## WHAT THE TASK REQUIRES:
Output the records that follow exactly as they are written.
▬▬▬
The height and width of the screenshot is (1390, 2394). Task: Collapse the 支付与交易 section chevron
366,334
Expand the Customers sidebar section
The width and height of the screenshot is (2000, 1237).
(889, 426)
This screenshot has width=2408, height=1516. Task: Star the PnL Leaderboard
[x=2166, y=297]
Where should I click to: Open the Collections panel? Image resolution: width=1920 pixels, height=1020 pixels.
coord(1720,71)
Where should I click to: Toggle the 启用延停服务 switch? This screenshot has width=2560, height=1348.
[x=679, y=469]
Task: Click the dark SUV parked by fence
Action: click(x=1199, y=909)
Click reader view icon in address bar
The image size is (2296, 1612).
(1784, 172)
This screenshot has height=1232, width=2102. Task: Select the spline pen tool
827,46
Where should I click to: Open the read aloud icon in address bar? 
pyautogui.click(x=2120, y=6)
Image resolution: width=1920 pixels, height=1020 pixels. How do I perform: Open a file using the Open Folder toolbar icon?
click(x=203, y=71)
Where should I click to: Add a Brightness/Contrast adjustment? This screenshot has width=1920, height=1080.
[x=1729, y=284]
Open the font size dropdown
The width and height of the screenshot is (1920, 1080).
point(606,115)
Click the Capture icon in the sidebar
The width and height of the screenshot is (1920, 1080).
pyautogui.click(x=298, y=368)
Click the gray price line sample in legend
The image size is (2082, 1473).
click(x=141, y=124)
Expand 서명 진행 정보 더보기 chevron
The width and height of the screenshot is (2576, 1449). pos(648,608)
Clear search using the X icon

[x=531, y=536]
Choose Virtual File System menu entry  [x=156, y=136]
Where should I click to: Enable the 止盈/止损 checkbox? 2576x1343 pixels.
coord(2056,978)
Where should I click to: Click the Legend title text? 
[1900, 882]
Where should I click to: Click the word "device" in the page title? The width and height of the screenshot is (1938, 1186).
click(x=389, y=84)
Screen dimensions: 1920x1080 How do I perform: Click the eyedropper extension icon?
▬▬▬
## WRITTEN RESPONSE:
The height and width of the screenshot is (1390, 2394). Task: Collapse the 支付与交易 section chevron
366,334
Expand the Customers sidebar section
The width and height of the screenshot is (2000, 1237).
(889, 426)
This screenshot has width=2408, height=1516. Task: Star the PnL Leaderboard
[x=2166, y=297]
Where should I click to: Open the Collections panel? Image resolution: width=1920 pixels, height=1020 pixels.
coord(1720,71)
Where should I click to: Toggle the 启用延停服务 switch? This screenshot has width=2560, height=1348.
[x=679, y=469]
Task: Click the dark SUV parked by fence
Action: click(x=1199, y=909)
Click reader view icon in address bar
The image size is (2296, 1612).
(1784, 172)
This screenshot has height=1232, width=2102. Task: Select the spline pen tool
827,46
Where should I click to: Open the read aloud icon in address bar? 
pyautogui.click(x=2120, y=6)
Image resolution: width=1920 pixels, height=1020 pixels. How do I perform: Open a file using the Open Folder toolbar icon?
click(x=203, y=71)
Where should I click to: Add a Brightness/Contrast adjustment? This screenshot has width=1920, height=1080.
[x=1729, y=284]
Open the font size dropdown
The width and height of the screenshot is (1920, 1080).
point(606,115)
Click the Capture icon in the sidebar
The width and height of the screenshot is (1920, 1080).
pyautogui.click(x=298, y=368)
Click the gray price line sample in legend
The image size is (2082, 1473).
click(x=141, y=124)
Expand 서명 진행 정보 더보기 chevron
The width and height of the screenshot is (2576, 1449). pos(648,608)
Clear search using the X icon

[x=531, y=536]
Choose Virtual File System menu entry  [x=156, y=136]
Where should I click to: Enable the 止盈/止损 checkbox? 2576x1343 pixels.
coord(2056,978)
Where should I click to: Click the Legend title text? 
[1900, 882]
Where should I click to: Click the word "device" in the page title? The width and height of the screenshot is (1938, 1186).
click(x=389, y=84)
Screen dimensions: 1920x1080 How do I perform: Click the eyedropper extension icon?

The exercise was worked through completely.